In fact one can safely say that top companies that attract top talent also have methodologies in place that lead to better than average code quality.

[the_af]

If you are comparing the top engineering shops to open source, you should also pick the top (quality) open source projects. Apples to apples.

Most in-house code is crap.

[the_af]

> In-house development

... keeps resulting in shit code, too! There's no evidence standards of quality are rising. In my own extremely limited view of in-house software -- i.e. my own professional experience -- code quality is crap, standard quality practices are very low and actually worse than in FOSS projects (I've seen someone mention more than once that "this crap PR simply wouldn't fly if this were an open source project, it's so bad nobody would want to review it!"), absolutely dumb bugs keep hitting production, and people think of automated testing as "that thing we don't want to do".

In-house code is just code you don't know is garbage because you cannot look at the code.

[moksly]

I didn’t say in-house code was good, but it does keep you from being exploited by things like what recently happened with NPM.

Companies genuinely don’t care about the software they use, as long as it works and isn’t hacked. This is especially true in non-tech enterprise. At my former place they still had hundreds of ASP Webforms with custom in-house ASP libraries that were utter shit, but they worked.

What I’m postulating is that this is the alternative to the current status que.

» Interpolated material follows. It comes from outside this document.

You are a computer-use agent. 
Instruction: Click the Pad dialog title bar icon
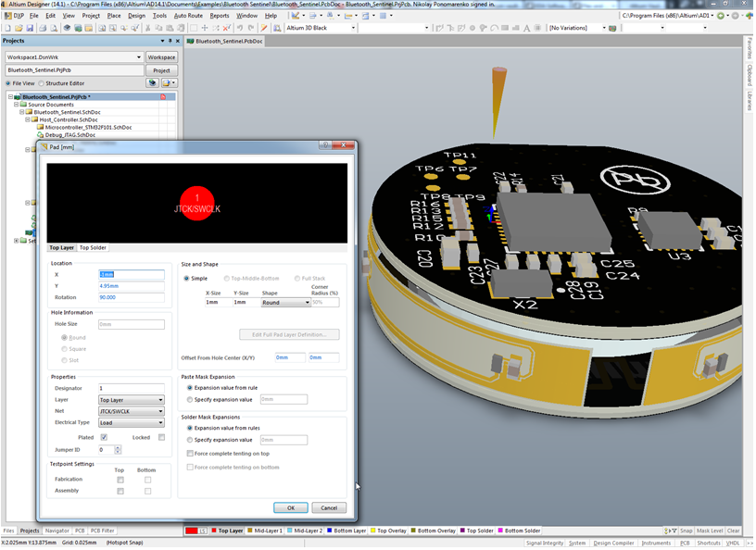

I’d personally love for NPM to review their packages, or for a big player like Microsoft to step in and make a more limited platform with reviews, but I just don’t think anyone is going to be willing to pay for it.

[the_af]

> At my former place they still had hundreds of ASP Webforms with custom in-house ASP libraries that were utter shit, but they worked.

But the same is true of open source. I thought you wanted non-shit software.

In-house software is easily exploitable and full of security bugs as well.

[moksly]

I think I’m too senior to believe in non-shit software.

I work in non tech enterprise. You’d think that things like the ransomware scandals, GDPR, the increased risk-awareness would have improved the business processes or management awareness or all the things are “corporate digital maturity” but the pressure to get things done fast with minimal resources has frankly never been higher.

In that environment we’re always going to have shit-software. If anything I agree with you, which is why I said that I thought that the current status quo was the best ever.

[moksly]

I didn’t say in-house code was good, but it does keep you from being exploited by things like what recently happened with NPM.

Companies genuinely don’t care about the software they use, as long as it works and isn’t hacked. This is especially true in non-tech enterprise.

At my former place they still had hundreds of ASP Webforms with custom in-house ASP libraries that were utter shit, but they worked.

[watwut]

The industry is nor moving towards multiple rounds of code review. Nor towards in house development nor away from using open source.

[creamytaco]

Every engineering-driven fintech company I know of (having myself worked there or having friends who work there) is doubling down on every single one of the processes I mentioned.

[geodel]

Yeah, and that is about 0.1% of total amount of software assembled and deployed in the world. It is like saying all my friends drink Evian water so that's the way we handle clean drinking water shortage in the world.